Prime Minister Netanyahu added that his administration’s goal is to eliminate Hamas, and the war will not end until that mission is completed.
“Some of us doubt our abilities, but we are in the minority,” he added, as reported by Turkish state news agency Anadolu Agency.
He also said that, according to the report, an investigation into Hamas’ October 7 attack “should begin after the end of the war, not at the peak of the war.”
Jonathan Pollard, a former US naval intelligence analyst convicted of spying for Israel, has previously said the families of those captured in Gaza should have remained silent.
“When Israel declared war, the first thing the government should have done was declare a national emergency and tell all the hostages, ‘You either shut up or we will shut them up for you.’ “It was to tell,” he said.

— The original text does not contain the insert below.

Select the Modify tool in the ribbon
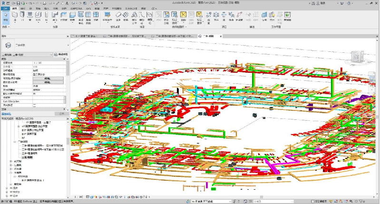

“If that means jailing some of the hostages’ families to keep them quiet, so be it. We are at war,” he continued.
During a temporary ceasefire in November, Hamas released 105 hostages in Gaza.
The attack by Palestinian armed groups on October 7 left approximately 1,200 people dead in Israel and approximately 240 taken hostage.
Israel responded to the attack by bombing the Gaza Strip and launching a ground invasion.
Airstrikes in the Gaza Strip have destroyed more than 60% of Gaza’s homes, rendering the area “uninhabitable,” according to a report by the Office of the United Nations High Commissioner for Human Rights.
The UN experts also said that according to the report, Gazans now represent 80% of the “total population facing hunger or catastrophic famine worldwide.”